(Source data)
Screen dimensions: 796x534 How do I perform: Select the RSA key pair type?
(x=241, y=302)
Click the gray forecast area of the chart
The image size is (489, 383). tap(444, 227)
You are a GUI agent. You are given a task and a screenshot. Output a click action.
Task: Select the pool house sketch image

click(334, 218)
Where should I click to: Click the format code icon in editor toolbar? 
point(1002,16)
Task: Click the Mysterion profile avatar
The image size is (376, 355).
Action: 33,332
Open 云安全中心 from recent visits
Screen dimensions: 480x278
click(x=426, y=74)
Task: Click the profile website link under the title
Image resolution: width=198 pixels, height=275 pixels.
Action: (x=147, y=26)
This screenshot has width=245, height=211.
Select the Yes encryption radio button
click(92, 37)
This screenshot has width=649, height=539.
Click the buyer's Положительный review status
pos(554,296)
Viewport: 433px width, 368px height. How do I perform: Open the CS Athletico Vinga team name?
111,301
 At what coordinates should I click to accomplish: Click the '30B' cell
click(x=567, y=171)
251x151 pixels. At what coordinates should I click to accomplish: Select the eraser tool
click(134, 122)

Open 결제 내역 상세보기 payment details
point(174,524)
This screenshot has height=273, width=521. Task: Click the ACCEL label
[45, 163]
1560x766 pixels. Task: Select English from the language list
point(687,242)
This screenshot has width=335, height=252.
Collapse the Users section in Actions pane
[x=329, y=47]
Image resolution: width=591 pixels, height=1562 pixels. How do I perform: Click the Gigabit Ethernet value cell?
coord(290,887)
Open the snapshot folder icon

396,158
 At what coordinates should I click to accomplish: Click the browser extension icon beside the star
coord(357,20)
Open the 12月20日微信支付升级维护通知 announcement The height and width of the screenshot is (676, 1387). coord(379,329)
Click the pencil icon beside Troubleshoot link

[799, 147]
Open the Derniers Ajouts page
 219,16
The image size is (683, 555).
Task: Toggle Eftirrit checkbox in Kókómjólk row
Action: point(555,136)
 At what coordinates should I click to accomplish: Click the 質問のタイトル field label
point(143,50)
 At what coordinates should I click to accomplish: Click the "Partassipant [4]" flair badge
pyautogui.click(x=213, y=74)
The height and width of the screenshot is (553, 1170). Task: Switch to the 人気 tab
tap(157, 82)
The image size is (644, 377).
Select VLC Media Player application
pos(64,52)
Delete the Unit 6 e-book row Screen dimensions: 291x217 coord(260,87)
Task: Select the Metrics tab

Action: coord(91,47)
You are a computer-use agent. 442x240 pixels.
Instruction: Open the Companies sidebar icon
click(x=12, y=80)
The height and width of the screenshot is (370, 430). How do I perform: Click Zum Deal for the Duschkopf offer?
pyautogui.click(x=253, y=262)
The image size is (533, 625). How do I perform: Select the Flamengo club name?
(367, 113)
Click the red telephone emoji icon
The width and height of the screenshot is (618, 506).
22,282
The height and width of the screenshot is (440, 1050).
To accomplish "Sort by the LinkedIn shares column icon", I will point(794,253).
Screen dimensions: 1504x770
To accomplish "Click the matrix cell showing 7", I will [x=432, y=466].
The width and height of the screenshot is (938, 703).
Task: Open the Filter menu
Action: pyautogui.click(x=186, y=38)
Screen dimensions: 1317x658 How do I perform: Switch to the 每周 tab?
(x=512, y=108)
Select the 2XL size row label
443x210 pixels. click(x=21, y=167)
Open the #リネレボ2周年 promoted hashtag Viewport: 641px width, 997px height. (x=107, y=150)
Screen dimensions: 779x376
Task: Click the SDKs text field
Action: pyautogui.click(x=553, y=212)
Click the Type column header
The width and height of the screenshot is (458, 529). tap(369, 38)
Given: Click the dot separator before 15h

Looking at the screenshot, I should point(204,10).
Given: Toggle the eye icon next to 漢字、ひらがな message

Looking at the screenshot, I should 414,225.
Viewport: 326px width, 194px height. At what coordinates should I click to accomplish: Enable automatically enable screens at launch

[Task directions] All of the entries should be transcribed exactly as they appear.

[Answer box]
Screen dimensions: 796x534 How do I perform: Select the RSA key pair type?
(x=241, y=302)
Click the gray forecast area of the chart
The image size is (489, 383). tap(444, 227)
You are a GUI agent. You are given a task and a screenshot. Output a click action.
Task: Select the pool house sketch image

click(334, 218)
Where should I click to: Click the format code icon in editor toolbar? 
point(1002,16)
Task: Click the Mysterion profile avatar
The image size is (376, 355).
Action: 33,332
Open 云安全中心 from recent visits
Screen dimensions: 480x278
click(x=426, y=74)
Task: Click the profile website link under the title
Image resolution: width=198 pixels, height=275 pixels.
Action: (x=147, y=26)
This screenshot has width=245, height=211.
Select the Yes encryption radio button
click(92, 37)
This screenshot has width=649, height=539.
Click the buyer's Положительный review status
pos(554,296)
Viewport: 433px width, 368px height. How do I perform: Open the CS Athletico Vinga team name?
111,301
 At what coordinates should I click to accomplish: Click the '30B' cell
click(x=567, y=171)
251x151 pixels. At what coordinates should I click to accomplish: Select the eraser tool
click(134, 122)

Open 결제 내역 상세보기 payment details
point(174,524)
This screenshot has height=273, width=521. Task: Click the ACCEL label
[45, 163]
1560x766 pixels. Task: Select English from the language list
point(687,242)
This screenshot has width=335, height=252.
Collapse the Users section in Actions pane
[x=329, y=47]
Image resolution: width=591 pixels, height=1562 pixels. How do I perform: Click the Gigabit Ethernet value cell?
coord(290,887)
Open the snapshot folder icon

396,158
 At what coordinates should I click to accomplish: Click the browser extension icon beside the star
coord(357,20)
Open the 12月20日微信支付升级维护通知 announcement The height and width of the screenshot is (676, 1387). coord(379,329)
Click the pencil icon beside Troubleshoot link

[799, 147]
Open the Derniers Ajouts page
 219,16
The image size is (683, 555).
Task: Toggle Eftirrit checkbox in Kókómjólk row
Action: point(555,136)
 At what coordinates should I click to accomplish: Click the 質問のタイトル field label
point(143,50)
 At what coordinates should I click to accomplish: Click the "Partassipant [4]" flair badge
pyautogui.click(x=213, y=74)
The height and width of the screenshot is (553, 1170). Task: Switch to the 人気 tab
tap(157, 82)
The image size is (644, 377).
Select VLC Media Player application
pos(64,52)
Delete the Unit 6 e-book row Screen dimensions: 291x217 coord(260,87)
Task: Select the Metrics tab

Action: coord(91,47)
You are a computer-use agent. 442x240 pixels.
Instruction: Open the Companies sidebar icon
click(x=12, y=80)
The height and width of the screenshot is (370, 430). How do I perform: Click Zum Deal for the Duschkopf offer?
pyautogui.click(x=253, y=262)
The image size is (533, 625). How do I perform: Select the Flamengo club name?
(367, 113)
Click the red telephone emoji icon
The width and height of the screenshot is (618, 506).
22,282
The height and width of the screenshot is (440, 1050).
To accomplish "Sort by the LinkedIn shares column icon", I will point(794,253).
Screen dimensions: 1504x770
To accomplish "Click the matrix cell showing 7", I will [x=432, y=466].
The width and height of the screenshot is (938, 703).
Task: Open the Filter menu
Action: pyautogui.click(x=186, y=38)
Screen dimensions: 1317x658 How do I perform: Switch to the 每周 tab?
(x=512, y=108)
Select the 2XL size row label
443x210 pixels. click(x=21, y=167)
Open the #リネレボ2周年 promoted hashtag Viewport: 641px width, 997px height. (x=107, y=150)
Screen dimensions: 779x376
Task: Click the SDKs text field
Action: pyautogui.click(x=553, y=212)
Click the Type column header
The width and height of the screenshot is (458, 529). tap(369, 38)
Given: Click the dot separator before 15h

Looking at the screenshot, I should point(204,10).
Given: Toggle the eye icon next to 漢字、ひらがな message

Looking at the screenshot, I should 414,225.
Viewport: 326px width, 194px height. At what coordinates should I click to accomplish: Enable automatically enable screens at launch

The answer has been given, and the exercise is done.